L’administration pénitentiaire n’injecte pas de moyens économiques pour prendre en charge l’éducation des mineurs (financée essentiellement par des ONG), mais elle se félicite et se gargarise de la production carcérale des diplômés, tout en saturant le séjour carcéral des adolescents par une batterie de contraintes. (...)

Lorsqu’un détenu mineur ne respecte pas les injonctions à la scolarisation, à la non-circulation dans les compartiments des adultes, à la non-consommation des substances psychotropes ou à la non-agression verbale des enseignants, il peut faire face à de nombreux périls. En tant qu’ancien mineur, incarcéré à la PCY au milieu des années 2000, et ayant conduit des recherches auprès des détenus et des anciens détenus de cette prison en 2015, 2017, 2020 et 2025, je peux donner une description détaillée des périls que l’incarcération est susceptible de créer dans la vie des mineurs.

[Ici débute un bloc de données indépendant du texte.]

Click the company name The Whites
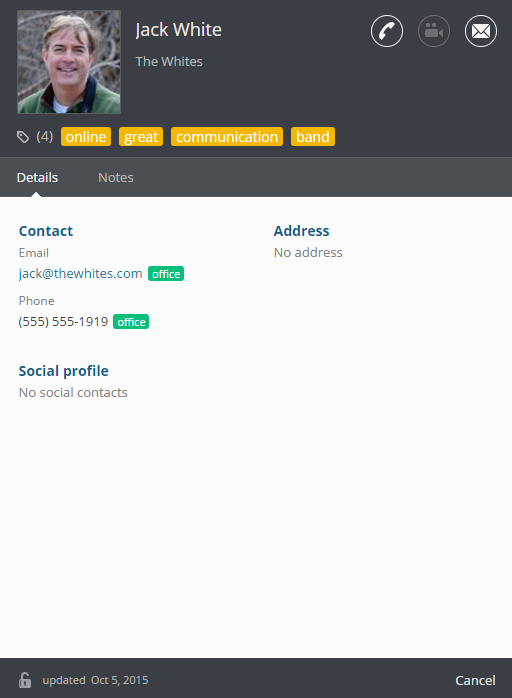 [169, 61]
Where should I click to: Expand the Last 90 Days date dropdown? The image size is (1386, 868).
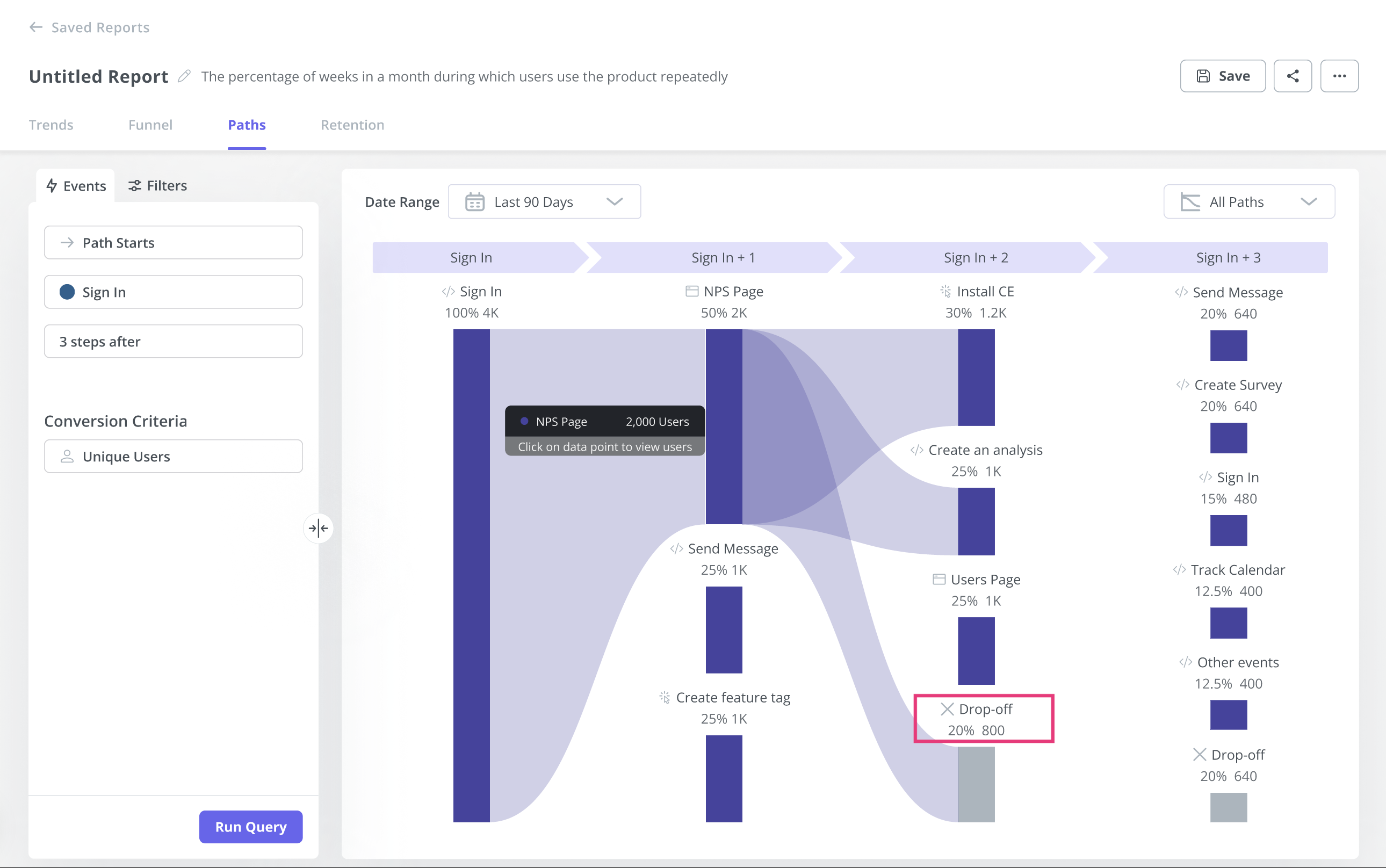(614, 201)
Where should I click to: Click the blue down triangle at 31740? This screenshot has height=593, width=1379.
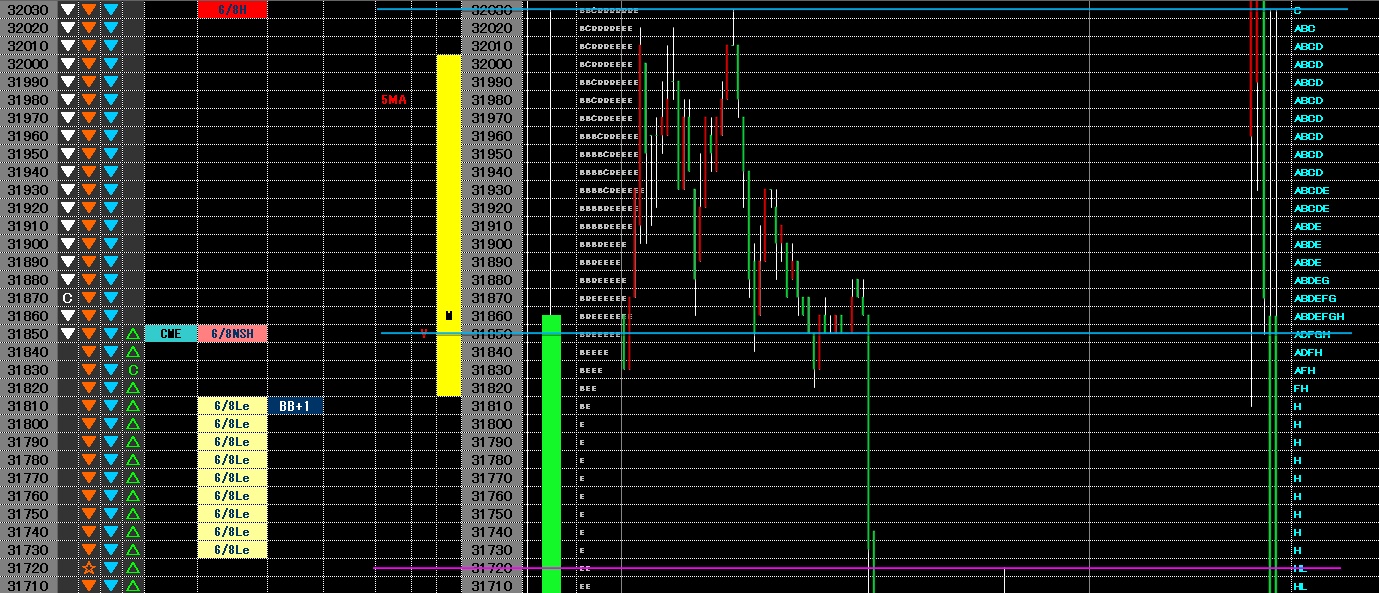111,532

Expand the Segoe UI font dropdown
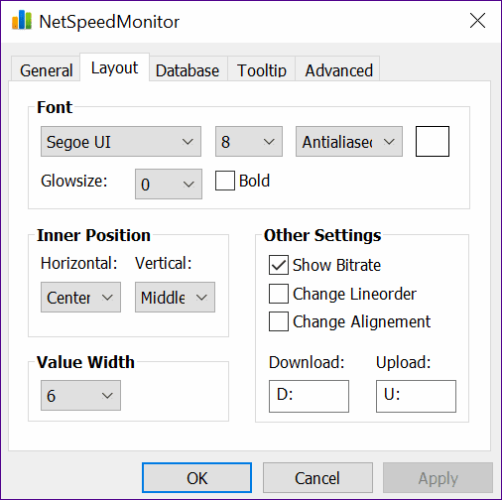click(121, 142)
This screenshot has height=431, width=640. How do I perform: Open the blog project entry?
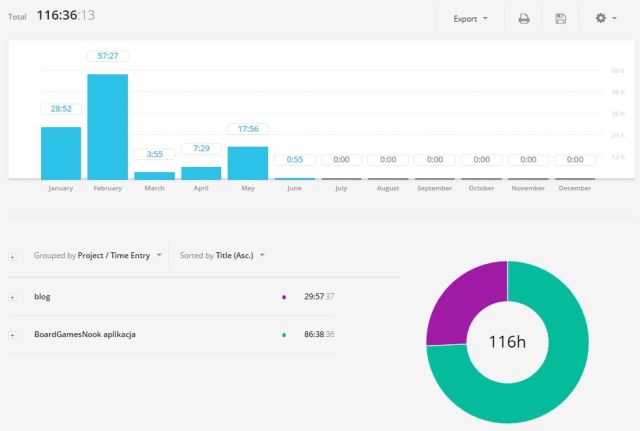pos(44,297)
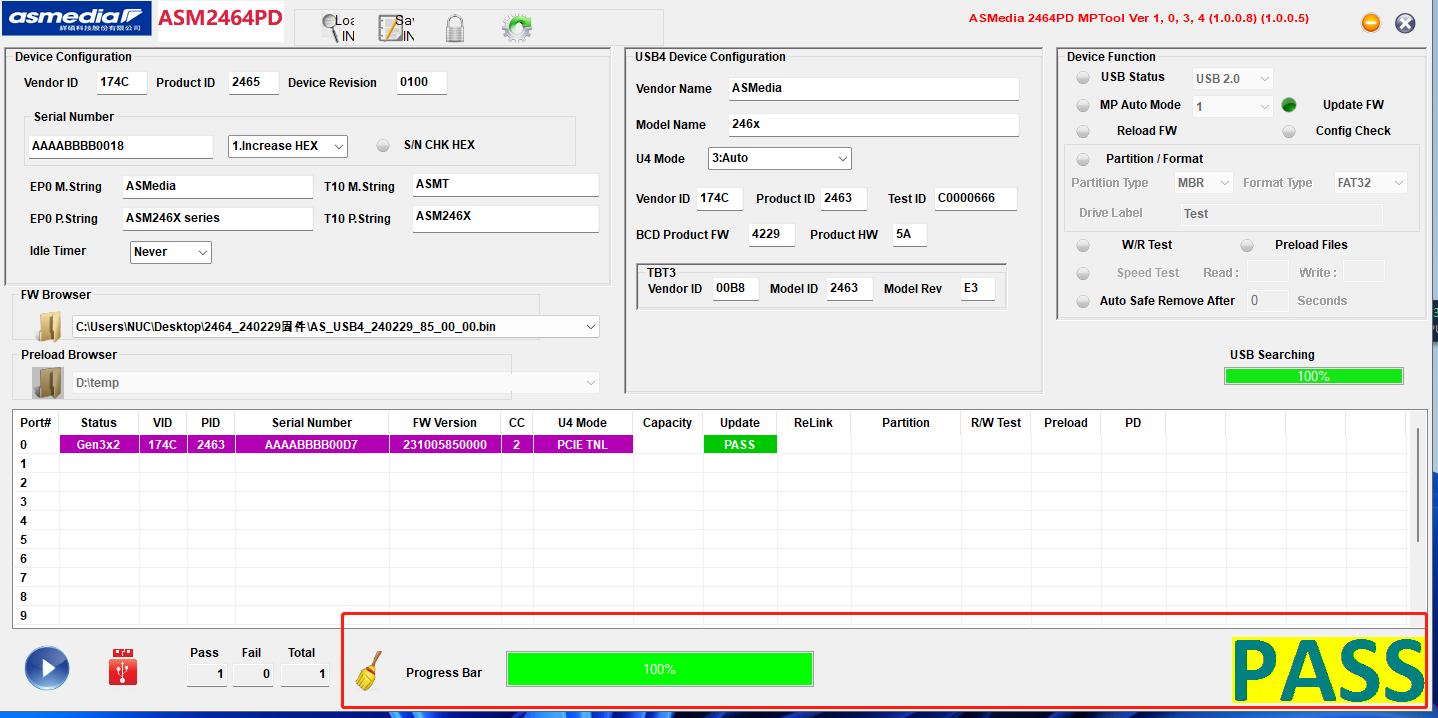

Dans leur propension à toujours vouloir incarner un ordre politique répressif, surtout lorsqu’ils sont confrontés à des catégories sociales aussi vulnérables que les mineurs, certaines autorités carcérales prennent des décisions susceptibles de détruire la vie et le devenir des adolescents. L’une d’elles consiste à transférer les mineurs récidivistes et ceux jugés outrecuidants vers la section des adultes, notamment dans les quartiers 8 et 9 de la PCY, communément appelés « Kosovo », du fait de la dangerosité et de l’hostilité qui y règnent. En transférant les adolescents, les autorités carcérales les exposent à des cruautés telles que la surpopulation et la promiscuité (plus de 65 personnes dans une salle de 15 m2), la prédation sexuelle des adultes envers les plus jeunes, la chaleur, la consommation de psychotropes et la domination des gangs.

Droguer les mineurs pour les violer

Lors de mon séjour en prison, l’une des techniques de prédation sexuelle les plus répandues consistait à profiter de la faim qui tenaillait les mineurs, à leur offrir des repas remplis de somnifères et à abuser d’eux sexuellement durant leur sommeil. Cette pratique était tellement répandue dans les quartiers 8 et 9 de la PCY que toute la prison en parlait sous forme d’un récit anecdotique et ludique. À l’époque de mon incarcération, je vivais dans une sorte de crainte pathologique (marquée par de nombreux cauchemars), d’être transféré dans un tel espace de prédation sexuelle. De façon cynique et cruelle, les autorités carcérales contemporaines continuent toujours de transférer les mineurs dans ces quartiers. (...)

Un encellulement nocturne pour contrôler

Si les autorités carcérales sont aussi demandeuses de discipline, de respect et de restrictions, c’est en partie dans le but de se débarrasser des mineurs susceptibles de leur créer des problèmes. Elles perçoivent ces mineurs avant tout comme des malfaisants qui profitent de la proximité du quartier 13 avec le mur arrière de la prison pour s’évader nuitamment. Les gardiens de prison en charge de la surveillance sont très souvent réprimandés par la hiérarchie à la suite de telles évasions. (...)

Le quartier des mineurs, où des dizaines d’adolescents traumatisés, ployant sous les fardeaux de la misère et des restrictions, ne sont pas portés par le souffle collectif de la révolte, est un laboratoire propice pour l’expérimentation de la violence politique dans un régime autoritaire déliquescent comme le Cameroun. Après quarante-trois ans avec le même président au pouvoir, le gouvernement camerounais ne s’est toujours pas ouvert aux idées réformatrices et abolitionnistes qui remettent en question l’emprisonnement des mineurs d’une part et leur transfert dans les compartiments réservés aux adultes d’autre part.